Periodic Reporting for period 3 - BIGPICTURE (Central Repository for Digital Pathology)
Reporting period: 2024-02-01 to 2025-07-31
Building on existing assets such as derived from ELIXIR infrastructure, Bigpicture establishes the first European ethical and regulatory compliant platform connecting pathologists, researchers, AI developers, patients, and industry. Our vision is to become a catalyst in the digital transformation of Pathology, allowing AI to reach maturity in Pathology. Bigpicture will enable the development and validation of trustworthy technologies to help diagnose and predict a wide range of diseases as well as improve the quality and efficiency of toxicity studies. We will create the tools and workflows to support the collection and disclosure of large series of images and metadata by European pathology departments. By engaging and building stakeholder consensus, Bigpicture will contribute to a regulatory framework for digital pathology and AI-based methods. Finally, Bigpicture envisions sustainability of its platform through a community-based model that creates value and reciprocity in use.
The backend technical infrastructure of the Bigpicture repository is in operation with improved data-submission workflows, enhanced metadata handling, and dataset landing pages. Integration with Life Science AAI for authentication and authorization is complete, cybersecurity scanning is in place, indirect data access was demonstrated via Grand Challenge, and a filesystem-based access layer enables use without manual downloads. A new SOP and ticketing system streamline dataset ingestion.
To support the collection of harmonized and high-value data, a (meta)data model for directly accessible datasets was developed and updated. The node coordinator network has submitted data to the repository, and additional clinical partners have prepared datasets for submission. The non-clinical data transporter was further updated and deployed across EFPIA partner sites, resulting in successful submissions from two EFPIA partners. In total, 65,407 Whole Slide Image (WSI) have been successfully submitted, with ongoing uploads from all contributing parties. As part of the honest broker mechanism, the REMS service for managing data access requests and the Perun group management service have been implemented and integrated with LS-AAI.
Despite the unexpected bankruptcy of partner Cytomine, progress on AI tools continued: the platform was transferred to ULiege and a new version released enabling integration and execution of AI models. Tools for DICOM conversion and indirect data access were developed and demonstrated. Several AI models were created and integrated (quality control, image retrieval, toxicopathology), with work on domain adaptation and model interpretability. Foundational steps for model/annotation interoperability were taken via new metadata standards. Validation platforms and demonstrators were set up with pathologists, and planning for a Bigpicture foundation model began alongside ethical and technical assessments.
The basics for responsible data sharing namely the DPIA, pseudonymisation strategy and the ethics advisory board have been delivered. A comparison of national ethical and legal frameworks was completed. A major milestone was reached with formal sign-off of the Data Sharing Agreement and the Hosting & Processing Agreement in July 2024. Further outputs include DPIA updates, a white paper on digital pathology in toxicology, and reports on trustworthy AI, validation resources, and a hands-on workshop for pathologists.
To plan for sustainability, a mid-term business plan was developed. Ongoing stakeholder engagement, including with data contributors, refined value propositions and informed long-term sustainability and exploitation planning.

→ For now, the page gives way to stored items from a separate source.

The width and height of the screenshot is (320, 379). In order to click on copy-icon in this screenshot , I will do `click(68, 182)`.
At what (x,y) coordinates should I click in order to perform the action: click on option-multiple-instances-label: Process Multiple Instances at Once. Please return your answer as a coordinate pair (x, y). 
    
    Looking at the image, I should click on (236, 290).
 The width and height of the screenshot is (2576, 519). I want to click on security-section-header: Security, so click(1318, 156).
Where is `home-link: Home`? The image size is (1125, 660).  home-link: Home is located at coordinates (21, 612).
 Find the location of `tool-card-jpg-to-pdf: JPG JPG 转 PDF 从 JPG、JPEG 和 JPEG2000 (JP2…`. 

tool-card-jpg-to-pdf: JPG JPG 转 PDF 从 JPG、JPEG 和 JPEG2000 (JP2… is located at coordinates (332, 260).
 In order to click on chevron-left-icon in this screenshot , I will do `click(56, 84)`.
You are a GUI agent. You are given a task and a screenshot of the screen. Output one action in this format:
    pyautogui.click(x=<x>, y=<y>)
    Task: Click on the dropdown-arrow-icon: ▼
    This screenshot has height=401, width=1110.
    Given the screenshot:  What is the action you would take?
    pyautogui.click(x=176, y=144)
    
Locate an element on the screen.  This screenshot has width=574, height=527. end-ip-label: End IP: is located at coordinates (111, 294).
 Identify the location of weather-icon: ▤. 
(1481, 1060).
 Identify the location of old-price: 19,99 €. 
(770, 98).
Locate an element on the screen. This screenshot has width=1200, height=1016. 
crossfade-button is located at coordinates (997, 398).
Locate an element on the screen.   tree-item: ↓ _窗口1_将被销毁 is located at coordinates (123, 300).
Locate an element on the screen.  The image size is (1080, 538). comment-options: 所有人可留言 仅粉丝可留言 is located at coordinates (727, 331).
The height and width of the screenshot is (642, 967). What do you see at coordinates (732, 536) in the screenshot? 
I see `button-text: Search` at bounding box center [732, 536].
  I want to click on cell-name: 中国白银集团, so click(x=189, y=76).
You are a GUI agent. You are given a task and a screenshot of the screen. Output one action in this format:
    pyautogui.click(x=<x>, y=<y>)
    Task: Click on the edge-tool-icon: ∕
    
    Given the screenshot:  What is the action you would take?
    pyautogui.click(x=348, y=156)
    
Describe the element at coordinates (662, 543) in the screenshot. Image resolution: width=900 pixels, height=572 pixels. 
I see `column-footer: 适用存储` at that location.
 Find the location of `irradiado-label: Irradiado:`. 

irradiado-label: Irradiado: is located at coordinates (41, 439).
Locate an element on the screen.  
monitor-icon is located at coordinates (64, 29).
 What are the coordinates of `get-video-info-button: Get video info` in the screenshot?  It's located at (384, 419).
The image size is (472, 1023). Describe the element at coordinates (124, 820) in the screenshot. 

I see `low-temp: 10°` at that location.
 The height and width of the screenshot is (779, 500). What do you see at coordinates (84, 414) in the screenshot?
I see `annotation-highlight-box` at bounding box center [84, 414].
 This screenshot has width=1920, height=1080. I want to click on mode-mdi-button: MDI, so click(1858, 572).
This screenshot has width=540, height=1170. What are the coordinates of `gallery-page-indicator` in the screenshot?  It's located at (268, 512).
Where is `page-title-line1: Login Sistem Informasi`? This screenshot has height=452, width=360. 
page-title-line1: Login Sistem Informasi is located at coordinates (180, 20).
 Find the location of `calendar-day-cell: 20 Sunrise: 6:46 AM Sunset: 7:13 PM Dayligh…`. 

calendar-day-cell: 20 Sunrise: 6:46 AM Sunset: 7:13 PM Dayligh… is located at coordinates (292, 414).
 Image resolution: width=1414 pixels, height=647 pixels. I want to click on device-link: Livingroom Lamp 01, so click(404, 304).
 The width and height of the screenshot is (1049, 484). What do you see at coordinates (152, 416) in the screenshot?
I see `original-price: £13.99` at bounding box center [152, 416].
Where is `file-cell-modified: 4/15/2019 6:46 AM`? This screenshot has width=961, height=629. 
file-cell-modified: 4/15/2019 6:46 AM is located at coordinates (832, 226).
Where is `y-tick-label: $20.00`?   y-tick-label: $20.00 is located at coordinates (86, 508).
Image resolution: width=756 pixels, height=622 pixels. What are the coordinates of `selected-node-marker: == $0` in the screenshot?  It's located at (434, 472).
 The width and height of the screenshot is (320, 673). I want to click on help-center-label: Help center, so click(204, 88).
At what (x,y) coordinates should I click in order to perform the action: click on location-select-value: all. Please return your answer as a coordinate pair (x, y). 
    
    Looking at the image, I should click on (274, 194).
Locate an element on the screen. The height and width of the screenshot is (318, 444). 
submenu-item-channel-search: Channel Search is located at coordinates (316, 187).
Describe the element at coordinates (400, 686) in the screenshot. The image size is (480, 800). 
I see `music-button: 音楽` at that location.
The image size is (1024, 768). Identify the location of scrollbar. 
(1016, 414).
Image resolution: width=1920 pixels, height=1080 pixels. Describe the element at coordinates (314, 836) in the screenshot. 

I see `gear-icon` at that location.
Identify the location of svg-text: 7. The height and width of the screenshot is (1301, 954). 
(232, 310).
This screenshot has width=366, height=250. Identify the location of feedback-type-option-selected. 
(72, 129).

Traditional one-to-one data-sharing with tailor-made agreements hampers collection of large data sets that are representative for real-world use cases. In Bigpicture we created a data sharing agreement that meets diverse provider needs crucial for impactful collections. Setting up a resource for AI development in pathology of the size of Bigpicture is unprecedented, attracting international attention from researchers, large and small companies and many other stakeholders. The numbers of partners, disease areas, and the unique combination of data from the clinical and preclinical fields offer new perspectives on the use of AI in pathology.
To enable contributions from varied sources, we developed tools and processes that let providers prepare cohorts on-premises, within local setups: quality management for high-grade WSI; software to find cases, extract data, DICOM-convert images, and package uploads. For EFPIA partners, a dedicated Data Transporter supports regulated environments. By unlocking large, representative datasets, industry can build AI with broader applicability and impact.
Progress has also been limited by missing standards. Bigpicture goes beyond recommendations by delivering a comprehensive metadata standard spanning clinical and pre-clinical data, releasing DICOM conversion tools, and contributing to an ISO standard for digital/computational pathology. These steps reduce integration friction and help AI developers deploy solutions across heterogeneous clinical workflows.